For almost every other month in 2022, there have been conversations in the media space about the Ghana Road Transport Union (GPRTU) or some Transport Unions’ decision to increase transport fares.
These decisions in one way or another affect commuters who will have to bear the consequence of having to pay more than they used to.
GPRTU explains that the current increments in transport fares are attributed to the recent increment in fuel prices and spare parts. Currently, a litre of diesel and petrol stands at GH 23. 49 and GHc 17.99 respectively.
In this report, Fact-Check Ghana presents data on how transport fares have increased in the last five years.
Since the beginning of 2022, GPRTU and some Transport Unions have proposed 7 increments in transport fares. This has resulted in three approved increments in transport fares.
Earlier in February, transport fares shot up by 15% when the fuel prices averaged GHS 6.4 per litre. This was followed closely by a 20% increment in early May. Another increment of 19% took effect on October 29, 2022. Thus, officially there has been a 54% approved increment. However, shortly after the officially approved 19% increment was effected, Fact-Check Ghana observed that a group calling itself the Concerned Drivers Union is charging an additional 20% increment. Therefore, while there has been an official 54% increment since the beginning of 2022, users of public transport are actually paying more than that, with new prices emerging almost every day.

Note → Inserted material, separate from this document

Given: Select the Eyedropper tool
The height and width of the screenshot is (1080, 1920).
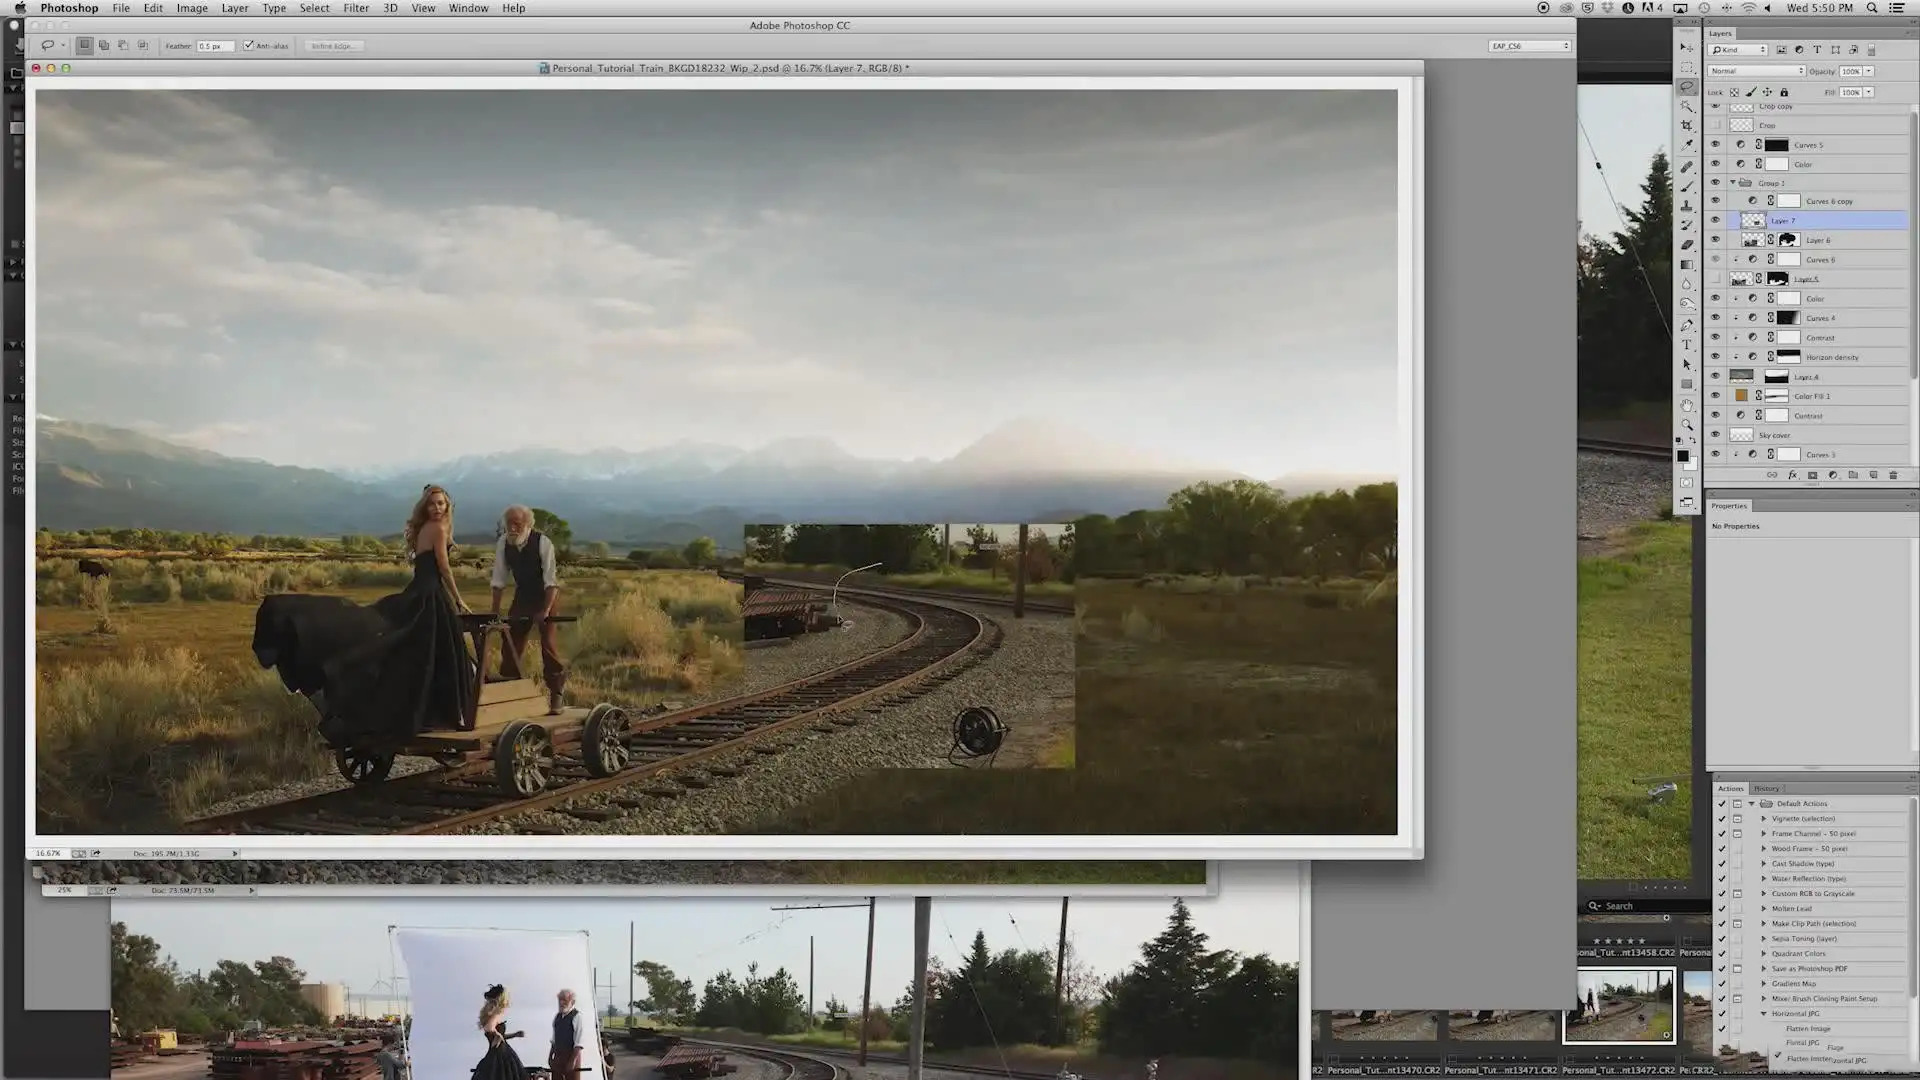Looking at the screenshot, I should (x=1687, y=146).
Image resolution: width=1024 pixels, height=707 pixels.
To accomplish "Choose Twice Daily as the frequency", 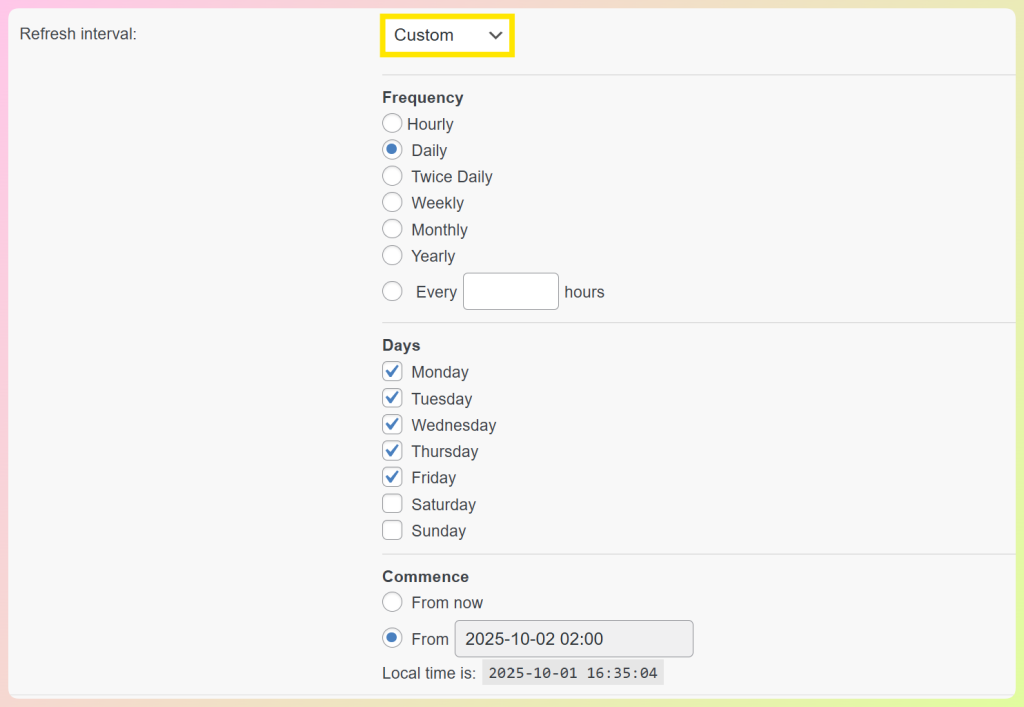I will (x=392, y=176).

The year 2021 was no different from 2022. The year came with three proposals in February, May and November but only saw a 13% increment in June.
The GPRTU said in a statement that the increment was “to accommodate the predominant increase in the piece of fuel”. The new fares took effect from Saturday 5th June 2021. The fares covered Intercity (trotro), Intercity (long distance), and shared taxis transport operations.
Before the year 2021 ended, the Coalition of Private Transport Union went on a sit-down strike in Accra to compel the government to reduce fuel prices. Some commuters in Accra in the early hours of December 6 had to move from their homes to workplaces on foot.
In 2020, there was an overall increment of transport fares by 10%. This followed an increment of 15% and a later reduction of 5%.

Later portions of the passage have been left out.